The overlooked threat of marine piracy


Recently the world stopped and noticed a huge container ship get stuck in the Suez Canal, Evergreen’s Ever Given. A week later it was moved successfully and the 430 odd ships behind started making their way through the backlog and congestion.

One thing we never discuss gets very little media attention and Governments around the world are cautious to ventilate is marine piracy.

Now we all like to imagine pirates being like Robin Crusoe or the movie Pirates of the Caribbean where the villain is also a hero. The reality is very different.

Those of us who have been in this game a long time have seen how PSS or Piracy Security Surcharge has increased from USD 20.00 to USD 200 per container over time. I used to have clients who thought this was a joke and would question this charge on their invoices. Could not blame them as there was nothing much on this, especially before google and the internet.

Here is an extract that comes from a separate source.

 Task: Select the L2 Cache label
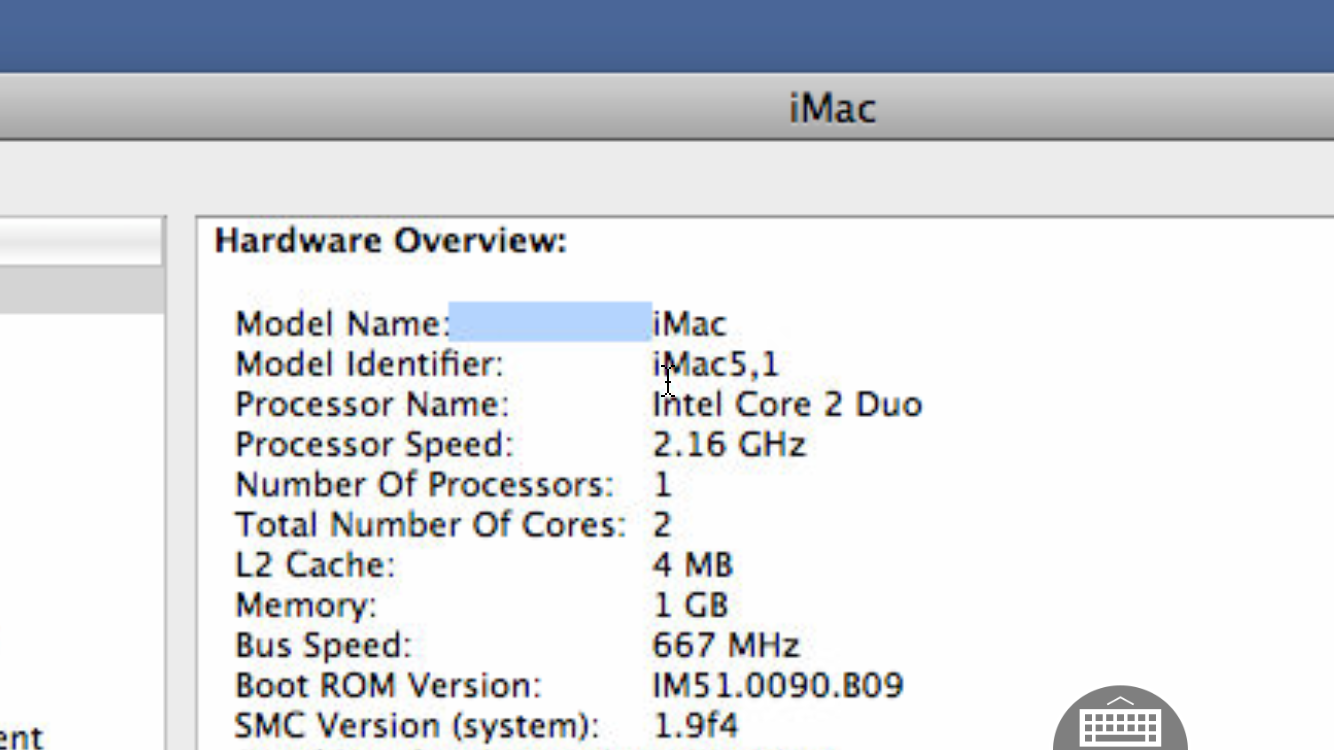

In 2001 I attended a conference in Hong Kong on Maritime Security as it was an area I found particularly interesting and above all wanted to understand how my clients were impacted. I was flabbergasted at the extent of how serious marine piracy was and continues to be. 98 incidents of piracy were reported in the first half of 2020, compared with 78 in the same period of time in 2019. Mainly this represents 81 vessels boarded, 10 attempted attacks, six vessels fired upon and one hijacked. It also happened that 54 crews were reported kidnapped in 10 different incidents, 90 per cent of which took place in the Gulf of Guinea. How is it this does not get reported?

The pandemic forced many security workers into lockdown, reduced monitoring and Governments compelled their forces to direct the bulk of their public safety efforts to combat the outbreak. The COVID-19 pandemic was one of the best years for marine piracy. The West African coast has been particularly dangerous due to the lack of both equipment and manpower

So, what does this mean for importers and exporters? It means higher costs to ship and higher costs for consumers.

The West African coast has been particularly dangerous due to the lack of both equipment and manpower to reduce the threat, as well as the vast areas to cover in order to effectively deter piracy. Possessing reserves in oil and gas, its waters are endangered by the presence of a relatively well-trained militia that has honed its skills fighting in the Delta’s secessionist movement. They target both ships and human capital. In April, pirates attacked a floating production storage and offloading (FPSO) vessel with a capacity of 50,000 barrels per day off the coast of Nigeria and kidnapped nine crew members, leaving the oil cargo intact.

According to Alex Kimani, the fall in oil price led pirates in the Western Hemisphere and Africa to give up on oil and to focus on ransom and onboard valuables.